HIV Databases HIV Databases home HIV Databases home
HIV sequence database

Phylogenetic analysis of gp41 envelope of HIV-1 groups M, N, and O strains provides an alternate region for subtype determination

Danuta Pieniazek, Chunfu Yang, and Renu B. Lal

HIV/AIDS and Retrovirology Branch, Division of AIDS, STD, and TB Laboratory Research, National Center for Infectious Diseases, Centers for Disease Control and Prevention, 1600 Clifton Road, Mail Stop G19, Atlanta, GA 30333; email: RBL3@CDC.GOV.

Human immunodeficiency virus type 1 (HIV-1) is characterized by an unusually high degree of genetic variability in vivo. Analysis of HIV-1 env sequences of virus strains from different geographic locales has revealed that HIV-1 can be divided into three main groups, M (major), O (outlier), and N (new). HIV-1 group M has been further subdivided into genetically equidistant clusters of HIV-1 env genes, comprising subtypes A-J [1,2]. Some HIV-1 variants reported as ``uncertain" or ``unclassifiable" (category U) may represent either a new subtype or a recombinant sequence and their designation may be clarified as more reference sequences become available [2]. Likewise detailed molecular analysis of many group O strains have not revealed any specific clustering into subtypes [3]. More recently, a new variant of HIV-1, termed group N, has been discovered in Cameroon [4]. These genotypic analyses have resulted in better understanding of the molecular epidemiology of HIV-1 and improved tracking of the epidemic, in addition to defining the geographic distribution and transmission patterns of various HIV-1 group M subtypes [2].

While full-length genomic analyses are needed for new subtype designation and to identify recombinant viral genomes [2], they are not suitable for large molecular epidemiologic studies due to labor and time expense. Thus the shorter fragments of the genome still remain the primary tool used to monitor HIV-1 genetic diversity worldwide. Since the env sequences provide information on all known and potentially new subtypes circulating in a given geographic area, the env region remains the principal target for HIV-1 subtyping to assist in continued identification of old and new variants. The most commonly used procedure for HIV-1 subtyping has relied on analysis of the C2-V3 segment of env . While most PCR-derived sequences contain a suboptimal length for phylogenetic analysis, a comparative analysis with larger env sequences has revealed that limited V3 region sequences can generally serve as a reliable basis for subtype determination [2][5]. However, because of the broad heterogeneity within the C2-V3 domain of HIV-1 group M viruses and the constant nucleotide changes in this region over time [5], a plethora of different sets of primers are needed to maximize the efficiency of PCR amplification and sequencing worldwide. Moreover, creating the DNA sequence alignments from clinical specimens may be extremely difficult because of tremendous nucleotide variations due to deletions and insertions in this region. In addition, different sets of the C2-V3 primers are needed to generate data for group O and N viruses.

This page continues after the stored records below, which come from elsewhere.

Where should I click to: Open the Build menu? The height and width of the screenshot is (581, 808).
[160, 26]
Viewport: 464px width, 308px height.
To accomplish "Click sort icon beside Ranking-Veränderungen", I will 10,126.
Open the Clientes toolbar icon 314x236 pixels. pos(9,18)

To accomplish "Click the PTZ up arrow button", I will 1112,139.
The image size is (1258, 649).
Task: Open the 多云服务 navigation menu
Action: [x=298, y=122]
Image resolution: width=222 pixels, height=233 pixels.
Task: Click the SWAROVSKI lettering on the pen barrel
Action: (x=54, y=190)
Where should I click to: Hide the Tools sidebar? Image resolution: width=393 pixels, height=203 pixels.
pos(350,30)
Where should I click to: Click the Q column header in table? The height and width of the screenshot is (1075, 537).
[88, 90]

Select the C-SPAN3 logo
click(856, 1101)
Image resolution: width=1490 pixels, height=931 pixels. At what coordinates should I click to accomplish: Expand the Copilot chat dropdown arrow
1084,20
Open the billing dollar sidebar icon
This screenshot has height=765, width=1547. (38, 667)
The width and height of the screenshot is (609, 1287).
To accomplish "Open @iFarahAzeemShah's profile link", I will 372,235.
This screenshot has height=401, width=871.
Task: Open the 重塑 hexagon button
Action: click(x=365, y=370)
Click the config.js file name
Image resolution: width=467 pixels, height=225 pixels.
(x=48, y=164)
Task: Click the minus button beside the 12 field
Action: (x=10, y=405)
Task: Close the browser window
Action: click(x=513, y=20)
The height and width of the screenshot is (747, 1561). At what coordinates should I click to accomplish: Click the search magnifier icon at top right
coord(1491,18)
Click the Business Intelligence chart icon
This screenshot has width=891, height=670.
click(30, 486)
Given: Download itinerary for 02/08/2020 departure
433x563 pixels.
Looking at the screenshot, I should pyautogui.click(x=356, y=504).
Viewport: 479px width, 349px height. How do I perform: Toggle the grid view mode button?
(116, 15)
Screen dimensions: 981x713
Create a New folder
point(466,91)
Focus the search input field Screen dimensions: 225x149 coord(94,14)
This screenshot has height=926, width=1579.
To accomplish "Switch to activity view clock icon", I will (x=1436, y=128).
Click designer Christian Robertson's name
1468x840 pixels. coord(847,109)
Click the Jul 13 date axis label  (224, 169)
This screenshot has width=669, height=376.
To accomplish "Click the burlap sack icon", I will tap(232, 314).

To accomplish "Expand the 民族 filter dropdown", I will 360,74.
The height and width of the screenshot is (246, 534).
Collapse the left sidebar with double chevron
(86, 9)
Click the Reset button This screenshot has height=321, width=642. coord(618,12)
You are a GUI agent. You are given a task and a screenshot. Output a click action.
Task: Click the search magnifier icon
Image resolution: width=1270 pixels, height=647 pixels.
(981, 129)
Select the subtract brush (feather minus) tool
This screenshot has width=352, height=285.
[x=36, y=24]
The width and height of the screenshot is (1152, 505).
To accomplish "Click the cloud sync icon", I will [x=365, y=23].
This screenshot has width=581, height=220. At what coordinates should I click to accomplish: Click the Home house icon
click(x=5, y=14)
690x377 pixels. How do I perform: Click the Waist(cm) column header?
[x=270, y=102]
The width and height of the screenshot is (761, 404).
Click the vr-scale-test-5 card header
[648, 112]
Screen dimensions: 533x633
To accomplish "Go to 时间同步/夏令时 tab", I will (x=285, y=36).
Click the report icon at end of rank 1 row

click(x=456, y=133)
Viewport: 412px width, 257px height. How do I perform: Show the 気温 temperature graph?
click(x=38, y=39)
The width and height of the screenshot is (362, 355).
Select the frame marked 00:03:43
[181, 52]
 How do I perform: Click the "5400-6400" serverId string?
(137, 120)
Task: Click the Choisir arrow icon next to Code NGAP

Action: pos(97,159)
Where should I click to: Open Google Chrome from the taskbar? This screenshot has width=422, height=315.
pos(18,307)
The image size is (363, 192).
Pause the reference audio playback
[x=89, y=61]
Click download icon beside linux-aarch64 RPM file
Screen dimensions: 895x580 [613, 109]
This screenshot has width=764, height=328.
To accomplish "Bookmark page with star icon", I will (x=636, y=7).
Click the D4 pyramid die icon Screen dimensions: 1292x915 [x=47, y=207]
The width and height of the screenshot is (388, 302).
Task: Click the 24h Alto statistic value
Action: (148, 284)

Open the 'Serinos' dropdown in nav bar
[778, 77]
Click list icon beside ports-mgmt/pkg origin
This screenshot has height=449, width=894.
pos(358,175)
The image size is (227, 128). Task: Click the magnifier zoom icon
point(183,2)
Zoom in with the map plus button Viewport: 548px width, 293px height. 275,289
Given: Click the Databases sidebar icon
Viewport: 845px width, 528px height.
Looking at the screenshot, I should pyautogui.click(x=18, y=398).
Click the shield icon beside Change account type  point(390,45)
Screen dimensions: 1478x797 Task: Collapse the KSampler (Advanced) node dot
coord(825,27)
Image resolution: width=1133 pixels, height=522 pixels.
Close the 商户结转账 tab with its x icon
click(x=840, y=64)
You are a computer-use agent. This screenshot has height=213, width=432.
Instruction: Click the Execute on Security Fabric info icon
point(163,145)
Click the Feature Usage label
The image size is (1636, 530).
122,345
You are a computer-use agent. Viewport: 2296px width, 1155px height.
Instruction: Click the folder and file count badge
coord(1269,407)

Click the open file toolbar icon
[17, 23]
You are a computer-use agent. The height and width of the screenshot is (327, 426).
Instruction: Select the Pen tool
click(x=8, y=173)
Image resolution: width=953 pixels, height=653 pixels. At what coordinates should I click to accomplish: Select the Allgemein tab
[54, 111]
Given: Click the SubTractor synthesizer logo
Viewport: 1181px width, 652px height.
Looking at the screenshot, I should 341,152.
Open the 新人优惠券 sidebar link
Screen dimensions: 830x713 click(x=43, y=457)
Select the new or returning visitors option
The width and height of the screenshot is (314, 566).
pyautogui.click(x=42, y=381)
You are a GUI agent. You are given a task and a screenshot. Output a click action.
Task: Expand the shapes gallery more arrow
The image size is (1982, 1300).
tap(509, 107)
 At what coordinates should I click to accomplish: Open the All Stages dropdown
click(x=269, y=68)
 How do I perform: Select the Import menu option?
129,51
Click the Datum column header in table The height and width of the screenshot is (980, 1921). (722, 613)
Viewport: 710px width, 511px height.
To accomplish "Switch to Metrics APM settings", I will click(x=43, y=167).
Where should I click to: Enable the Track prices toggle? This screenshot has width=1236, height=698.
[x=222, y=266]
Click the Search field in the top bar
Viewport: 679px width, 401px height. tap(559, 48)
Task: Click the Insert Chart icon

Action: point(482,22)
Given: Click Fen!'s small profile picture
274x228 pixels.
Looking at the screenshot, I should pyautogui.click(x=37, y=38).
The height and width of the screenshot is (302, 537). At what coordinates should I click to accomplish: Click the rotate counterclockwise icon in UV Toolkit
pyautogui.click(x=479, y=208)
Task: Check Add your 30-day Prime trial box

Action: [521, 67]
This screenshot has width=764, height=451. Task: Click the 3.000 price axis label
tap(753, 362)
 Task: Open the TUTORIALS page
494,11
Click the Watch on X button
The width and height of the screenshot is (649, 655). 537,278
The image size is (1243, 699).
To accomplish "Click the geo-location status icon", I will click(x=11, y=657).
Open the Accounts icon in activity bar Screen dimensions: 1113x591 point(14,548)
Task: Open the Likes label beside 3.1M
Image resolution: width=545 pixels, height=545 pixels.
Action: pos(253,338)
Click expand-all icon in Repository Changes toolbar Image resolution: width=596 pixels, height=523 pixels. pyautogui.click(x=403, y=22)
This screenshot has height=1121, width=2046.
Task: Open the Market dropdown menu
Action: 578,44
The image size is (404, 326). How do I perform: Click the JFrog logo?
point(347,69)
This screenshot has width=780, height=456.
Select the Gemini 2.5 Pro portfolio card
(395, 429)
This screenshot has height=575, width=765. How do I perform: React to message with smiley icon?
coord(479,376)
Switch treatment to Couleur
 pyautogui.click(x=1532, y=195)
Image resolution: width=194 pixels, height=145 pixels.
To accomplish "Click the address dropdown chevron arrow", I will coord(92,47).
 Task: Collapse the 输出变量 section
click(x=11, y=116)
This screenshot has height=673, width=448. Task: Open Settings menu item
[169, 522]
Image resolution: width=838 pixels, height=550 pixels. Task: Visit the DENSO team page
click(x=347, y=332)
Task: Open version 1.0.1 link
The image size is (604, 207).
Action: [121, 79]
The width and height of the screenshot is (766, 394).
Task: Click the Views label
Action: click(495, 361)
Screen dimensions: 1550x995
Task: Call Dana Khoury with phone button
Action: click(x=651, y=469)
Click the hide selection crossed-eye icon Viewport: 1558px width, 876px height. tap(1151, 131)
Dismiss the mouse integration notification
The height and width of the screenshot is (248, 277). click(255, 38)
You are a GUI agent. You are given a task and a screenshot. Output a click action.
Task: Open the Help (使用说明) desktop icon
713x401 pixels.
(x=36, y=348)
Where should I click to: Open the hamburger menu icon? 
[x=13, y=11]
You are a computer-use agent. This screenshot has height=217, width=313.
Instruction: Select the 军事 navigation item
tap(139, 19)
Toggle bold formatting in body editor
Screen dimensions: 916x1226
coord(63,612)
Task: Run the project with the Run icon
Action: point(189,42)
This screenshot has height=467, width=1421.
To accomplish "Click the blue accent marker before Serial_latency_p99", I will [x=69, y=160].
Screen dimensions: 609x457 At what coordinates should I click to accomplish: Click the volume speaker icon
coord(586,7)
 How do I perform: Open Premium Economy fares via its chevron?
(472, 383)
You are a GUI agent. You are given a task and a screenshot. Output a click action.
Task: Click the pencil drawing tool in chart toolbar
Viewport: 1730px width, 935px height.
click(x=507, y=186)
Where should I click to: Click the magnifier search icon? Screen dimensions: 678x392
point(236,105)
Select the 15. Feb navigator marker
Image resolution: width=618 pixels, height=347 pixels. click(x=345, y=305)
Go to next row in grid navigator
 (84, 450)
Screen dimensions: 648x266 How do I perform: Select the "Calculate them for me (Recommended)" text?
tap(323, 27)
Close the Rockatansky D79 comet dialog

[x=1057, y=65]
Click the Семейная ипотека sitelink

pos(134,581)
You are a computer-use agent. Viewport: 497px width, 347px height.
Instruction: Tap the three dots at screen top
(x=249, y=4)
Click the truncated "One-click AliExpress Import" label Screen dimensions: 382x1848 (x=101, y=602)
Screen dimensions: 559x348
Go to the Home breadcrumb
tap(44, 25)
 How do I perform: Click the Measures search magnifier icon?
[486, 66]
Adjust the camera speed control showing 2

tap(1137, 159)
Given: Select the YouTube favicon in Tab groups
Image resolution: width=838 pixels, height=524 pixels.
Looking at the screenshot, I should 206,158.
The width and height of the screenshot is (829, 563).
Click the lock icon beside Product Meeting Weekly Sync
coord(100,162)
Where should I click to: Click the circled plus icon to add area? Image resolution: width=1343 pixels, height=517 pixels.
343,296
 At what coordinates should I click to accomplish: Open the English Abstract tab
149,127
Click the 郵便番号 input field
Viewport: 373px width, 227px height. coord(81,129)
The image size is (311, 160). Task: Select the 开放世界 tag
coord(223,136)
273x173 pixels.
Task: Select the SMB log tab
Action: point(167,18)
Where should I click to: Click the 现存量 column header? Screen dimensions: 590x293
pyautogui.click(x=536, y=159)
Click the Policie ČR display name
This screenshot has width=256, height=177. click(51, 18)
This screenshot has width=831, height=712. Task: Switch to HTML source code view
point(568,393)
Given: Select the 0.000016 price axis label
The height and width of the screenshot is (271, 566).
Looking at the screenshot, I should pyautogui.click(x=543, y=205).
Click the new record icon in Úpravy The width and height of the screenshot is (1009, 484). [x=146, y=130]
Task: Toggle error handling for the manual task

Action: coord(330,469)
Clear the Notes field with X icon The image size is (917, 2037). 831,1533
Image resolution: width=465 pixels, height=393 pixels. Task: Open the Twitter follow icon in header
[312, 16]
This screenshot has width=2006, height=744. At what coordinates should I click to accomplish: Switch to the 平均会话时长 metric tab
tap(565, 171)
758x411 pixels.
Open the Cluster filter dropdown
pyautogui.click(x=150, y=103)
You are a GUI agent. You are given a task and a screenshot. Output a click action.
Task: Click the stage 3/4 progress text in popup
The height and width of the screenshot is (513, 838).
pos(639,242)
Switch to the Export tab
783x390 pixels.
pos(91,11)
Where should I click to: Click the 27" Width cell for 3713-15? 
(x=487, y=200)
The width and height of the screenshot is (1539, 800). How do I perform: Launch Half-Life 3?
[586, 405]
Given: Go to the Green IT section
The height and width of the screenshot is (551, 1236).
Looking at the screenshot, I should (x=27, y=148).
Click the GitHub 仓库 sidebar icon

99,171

To circumvent these practical problems, we sought to determine if a highly stable transmembrane env -gp41 could serve as an alternate region for a global phylogenetic analysis of HIV-1 subtypes. Our initial approach was to determine whether HIV-1 gp41 and C2-V3 sequences would cluster into the same phylogenetic subtypes. A parallel phylogenetic analysis of the C2-V3 and gp41 sequences was done using group M , group N and group O reference sequences from full length genomes, as well as commonly used marker sequences of subtypes A-H and chimpanzee viral sequences of CPZ-ANT and CPZ-GAB strains [6][7]. The results of the phylogenetic analysis demonstrated an agreement between phylogenetic clustering of gp41 and C2-V3 HIV-1 sequences into group M subtypes AH viruses, group N, and group O by using both the maximum-likelihood and neighbor-joining methods (Fig. 1). In the neighbor-joining method, bootstrap values at branch nodes connected with subtypes range from 95 to 100 for both C2-V3 and gp41 trees. More importantly, while there were differences in the overall topologies of the phylogenetic C2-V3 and gp41 trees, the subtype assignment did not change in any case. Likewise, a comparison of phylogenetic analysis of env C2-V3 versus V3-V5 fragments showed differences in tree topology, although the subtype designations remain unchanged [10]. Thus, based on the remarkably similar phylogenetic clustering of C2-V3 and the gp41 region, we conclude that the global diversity of the gp41 region is sufficient to provide a reliable marker for phylogenetic clustering of HIV-1 subtypes.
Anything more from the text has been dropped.